→ **Work required**: Copy the items from the line with "Screen dimensions: 1366x768" up to and including the line with "[x=1018, y=295]", keeping every line word for word.

===============

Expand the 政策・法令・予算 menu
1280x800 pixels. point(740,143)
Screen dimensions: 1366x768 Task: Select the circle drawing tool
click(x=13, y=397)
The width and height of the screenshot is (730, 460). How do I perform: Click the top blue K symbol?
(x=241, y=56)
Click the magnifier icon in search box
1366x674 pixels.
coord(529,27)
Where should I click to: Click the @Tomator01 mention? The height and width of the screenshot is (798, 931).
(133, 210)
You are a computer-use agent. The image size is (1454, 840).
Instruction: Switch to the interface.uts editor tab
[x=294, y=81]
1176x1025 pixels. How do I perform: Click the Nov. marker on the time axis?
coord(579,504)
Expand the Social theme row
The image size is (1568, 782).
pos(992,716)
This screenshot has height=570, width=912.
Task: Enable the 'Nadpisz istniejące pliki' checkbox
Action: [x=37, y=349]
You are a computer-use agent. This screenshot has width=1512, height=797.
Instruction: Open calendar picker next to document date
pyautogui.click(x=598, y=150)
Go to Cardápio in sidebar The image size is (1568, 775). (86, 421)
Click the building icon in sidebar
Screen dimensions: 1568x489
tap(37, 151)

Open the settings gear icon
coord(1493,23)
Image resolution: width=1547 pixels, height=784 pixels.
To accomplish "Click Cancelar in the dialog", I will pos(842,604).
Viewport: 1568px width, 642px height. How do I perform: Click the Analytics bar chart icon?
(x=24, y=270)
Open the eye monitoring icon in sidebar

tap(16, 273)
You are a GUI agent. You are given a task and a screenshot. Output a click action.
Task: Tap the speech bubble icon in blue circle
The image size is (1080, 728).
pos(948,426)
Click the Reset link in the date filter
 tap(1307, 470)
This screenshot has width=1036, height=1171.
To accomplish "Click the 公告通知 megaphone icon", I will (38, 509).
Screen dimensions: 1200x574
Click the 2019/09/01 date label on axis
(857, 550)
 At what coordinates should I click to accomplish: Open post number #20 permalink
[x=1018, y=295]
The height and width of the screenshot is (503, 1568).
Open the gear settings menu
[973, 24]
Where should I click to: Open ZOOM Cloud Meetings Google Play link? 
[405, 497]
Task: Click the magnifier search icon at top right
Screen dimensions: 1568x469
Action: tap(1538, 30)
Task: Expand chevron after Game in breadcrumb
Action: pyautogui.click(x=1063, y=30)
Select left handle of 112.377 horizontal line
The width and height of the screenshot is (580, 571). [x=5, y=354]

===============

→ **Output of the exercise**:
Screen dimensions: 1366x768 Task: Select the circle drawing tool
click(x=13, y=397)
The width and height of the screenshot is (730, 460). How do I perform: Click the top blue K symbol?
(x=241, y=56)
Click the magnifier icon in search box
1366x674 pixels.
coord(529,27)
Where should I click to: Click the @Tomator01 mention? The height and width of the screenshot is (798, 931).
(133, 210)
You are a computer-use agent. The image size is (1454, 840).
Instruction: Switch to the interface.uts editor tab
[x=294, y=81]
1176x1025 pixels. How do I perform: Click the Nov. marker on the time axis?
coord(579,504)
Expand the Social theme row
The image size is (1568, 782).
pos(992,716)
This screenshot has height=570, width=912.
Task: Enable the 'Nadpisz istniejące pliki' checkbox
Action: [x=37, y=349]
You are a computer-use agent. This screenshot has width=1512, height=797.
Instruction: Open calendar picker next to document date
pyautogui.click(x=598, y=150)
Go to Cardápio in sidebar The image size is (1568, 775). (86, 421)
Click the building icon in sidebar
Screen dimensions: 1568x489
tap(37, 151)

Open the settings gear icon
coord(1493,23)
Image resolution: width=1547 pixels, height=784 pixels.
To accomplish "Click Cancelar in the dialog", I will pos(842,604).
Viewport: 1568px width, 642px height. How do I perform: Click the Analytics bar chart icon?
(x=24, y=270)
Open the eye monitoring icon in sidebar

tap(16, 273)
You are a GUI agent. You are given a task and a screenshot. Output a click action.
Task: Tap the speech bubble icon in blue circle
The image size is (1080, 728).
pos(948,426)
Click the Reset link in the date filter
 tap(1307, 470)
This screenshot has width=1036, height=1171.
To accomplish "Click the 公告通知 megaphone icon", I will (38, 509).
Screen dimensions: 1200x574
Click the 2019/09/01 date label on axis
(857, 550)
 At what coordinates should I click to accomplish: Open post number #20 permalink
[x=1018, y=295]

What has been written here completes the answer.